Il testo parte da un dato clinico spesso sottovalutato: la dismenorrea severa colpisce, secondo le stime citate nella proposta, tra il 5% e il 15% delle donne, con un'intensità del dolore tale da impedire, nei giorni più critici, qualsiasi attività quotidiana, compreso naturalmente lo studio. Per rispondere a questa esigenza, il provvedimento prevede fino a tre giorni di assenza al mese che non verrebbero conteggiati ai fini del monte ore di frequenza obbligatoria, a condizione che la patologia sia attestata da una certificazione medica da rinnovare ogni anno.
Le ricadute sul mondo del lavoro e i nodi ancora aperti
La proposta Furfaro non si ferma però all'ambito universitario, ma guarda anche al contesto lavorativo, cercando di garantire una tutela coerente lungo tutto il percorso di vita delle donne. Per le lavoratrici con patologia mestruale certificata, il testo prevede infatti fino a tre giorni di astensione retribuita al mese, con retribuzione piena al 100% e contribuzione figurativa integrale, senza che questi giorni vengano equiparati alla normale malattia comune, così da non incidere sul computo dei periodi di comporto.
Sul piano dei conti pubblici, la relazione tecnica allegata al provvedimento stima un costo per lo Stato di circa 10 milioni di euro l'anno, una cifra che i promotori ritengono sostenibile rispetto ai benefici in termini di salute e di parità sostanziale. Il percorso parlamentare, tuttavia, è ancora agli inizi: la proposta attende infatti la calendarizzazione nelle commissioni competenti, prima di poter proseguire il proprio iter.
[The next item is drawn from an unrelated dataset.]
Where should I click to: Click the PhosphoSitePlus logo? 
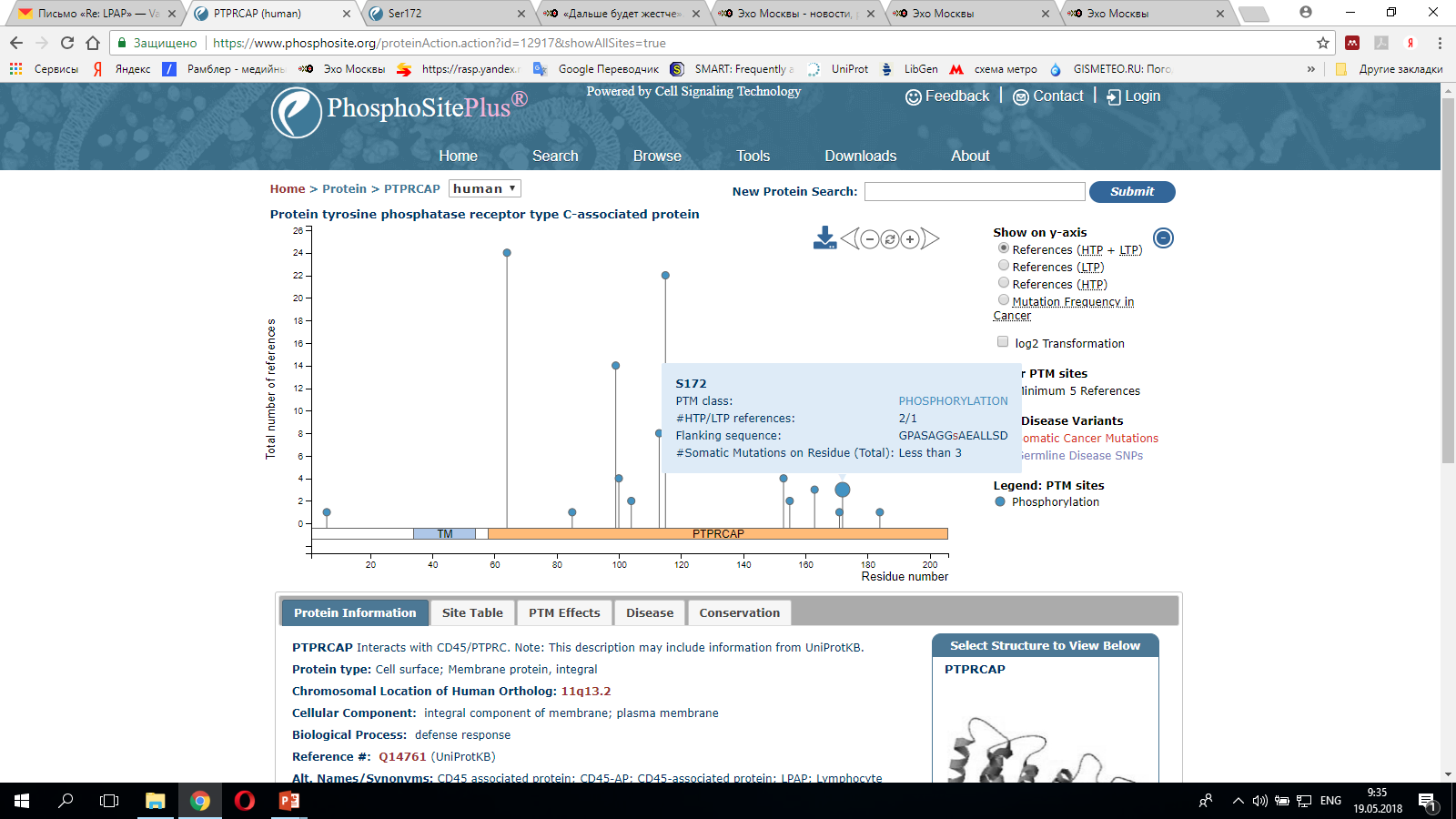pyautogui.click(x=296, y=113)
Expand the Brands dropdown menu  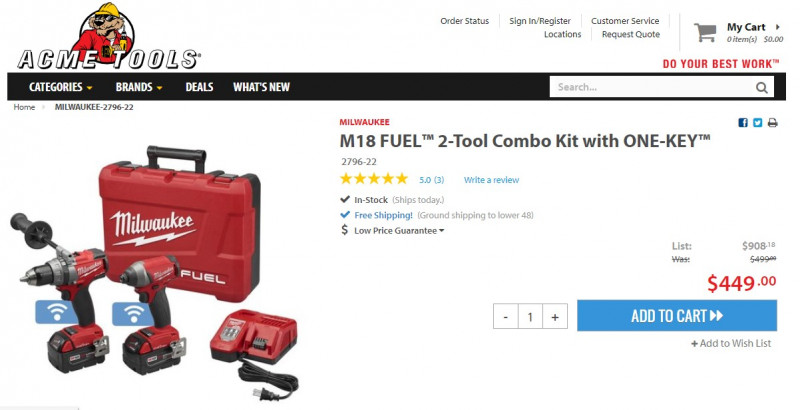[139, 87]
Non mancano, del resto, le voci critiche: da un lato c'è chi teme ricadute organizzative per le aziende, soprattutto le più piccole; dall'altro c'è il rischio, più volte segnalato, che il riconoscimento del congedo possa alimentare uno stigma sociale nei confronti delle donne, magari scoraggiandone le assunzioni. Per provare ad arginare questo rischio, chi ha presentato il testo punta su campagne informative mirate, capaci di spiegare che si tratta di una tutela sanitaria e non di un privilegio.
Un tema destinato a crescere
L'esperienza di Catania dimostra che, anche in assenza di una legge nazionale, i singoli atenei possono muoversi in autonomia per tutelare la salute delle studentesse. Resta però il nodo di fondo: senza una norma strutturale, il rischio è quello di una tutela a macchia di leopardo, che dipende dalla sensibilità del singolo ateneo o del singolo datore di lavoro.
La proposta depositata alla Camera prova proprio a superare questo limite, offrendo una cornice comune valida su tutto il territorio nazionale. Il dibattito, del resto, non riguarda soltanto la sfera sanitaria: tocca temi più ampi come la parità di genere, l'organizzazione del lavoro e lo studio, e il modo in cui la società guarda al corpo femminile e ai suoi bisogni concreti, spesso rimasti a lungo invisibili nelle norme e nelle prassi istituzionali.